### Required action 1
Translate this sentence from the article on Google's flu tracking below into Spanish: "As a result, if Google tallies each day's flu-related search queries, it can estimate how many people have a flu-like illness."
### Required action 2
From the article on Google's flu tracking below, extract the passage that begins at the words "November 13, 2008" and stops after the words "globe each year.".

Google Taps Searches to Track the Flu

November 13, 2008

Google recently turned its analytic eye on how to track the outbreak of infectious diseases using its own search technology.

Google recently turned its analytic eye on how to track the outbreak of infectious diseases using its own search technology. First up, influenza, which is responsible for half a million deaths around the globe each year.

Google found that certain aggregated search queries tend to be very common during flu season each year. It compared these aggregated queries against data provided by the US Centers for Disease Control and Prevention (CDC), and found that there's a very close relationship between the frequency of these search queries and the number of people who are experiencing flu-like symptoms each week. As a result, if Google tallies each day's flu-related search queries, it can estimate how many people have a flu-like illness. Based on this discovery, it launched Google Flu Trends, where end users can find up-to-date influenza-related activity estimates for each of the 50 states in the U.S.

### Recorded data
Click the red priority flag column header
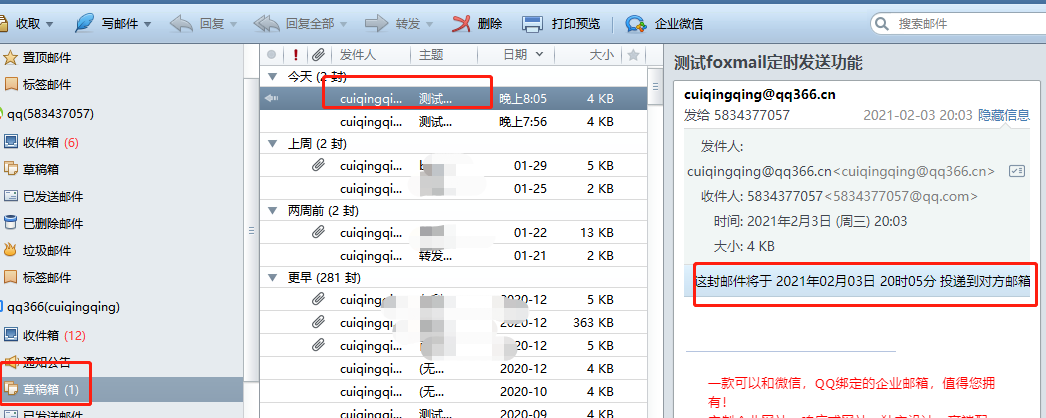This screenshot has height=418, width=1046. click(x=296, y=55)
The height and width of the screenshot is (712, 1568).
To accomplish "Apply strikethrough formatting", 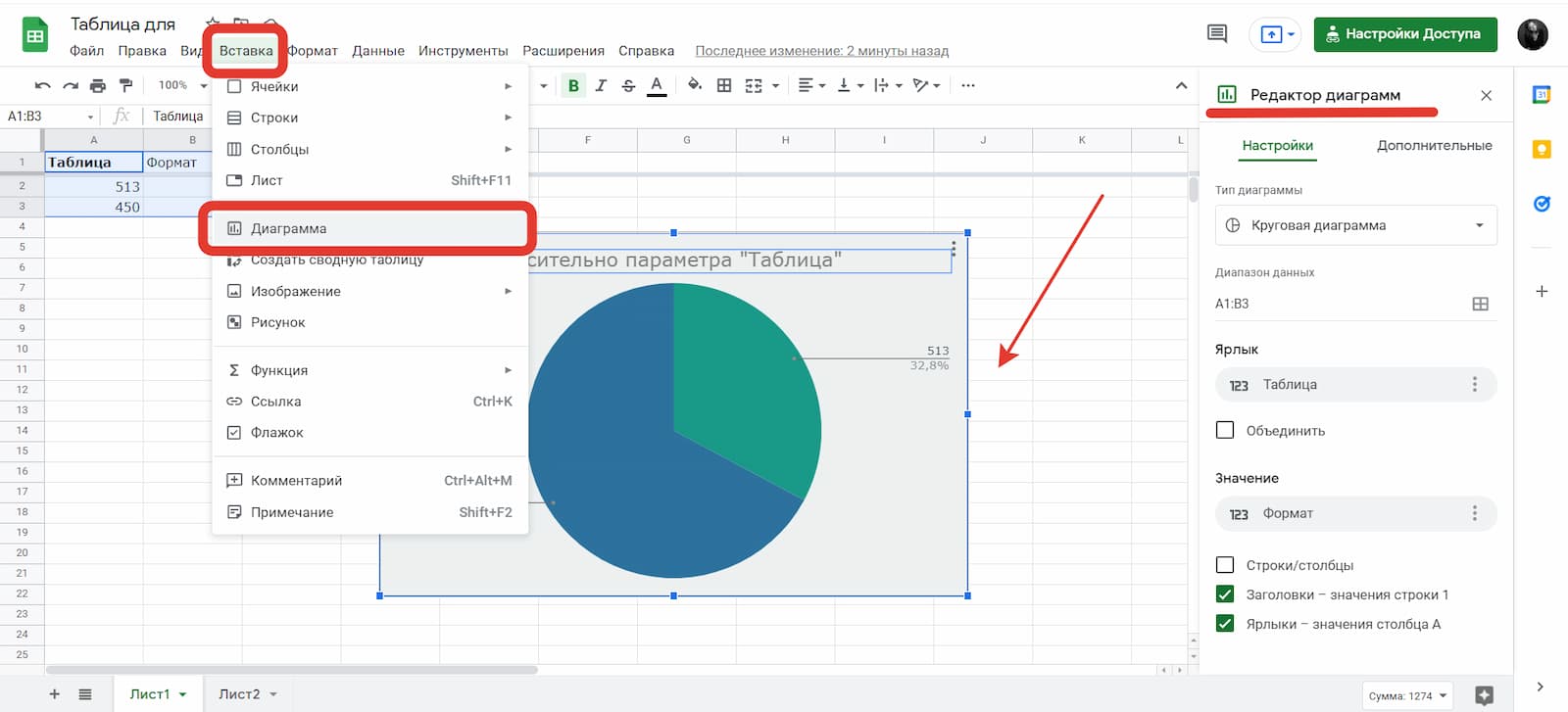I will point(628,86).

### Solution 1
Como resultado, si Google contabiliza las consultas de búsqueda relacionadas con la gripe de cada día, puede estimar cuántas personas tienen una enfermedad similar a la gripe.

### Solution 2
November 13, 2008

Google recently turned its analytic eye on how to track the outbreak of infectious diseases using its own search technology.

Google recently turned its analytic eye on how to track the outbreak of infectious diseases using its own search technology. First up, influenza, which is responsible for half a million deaths around the globe each year.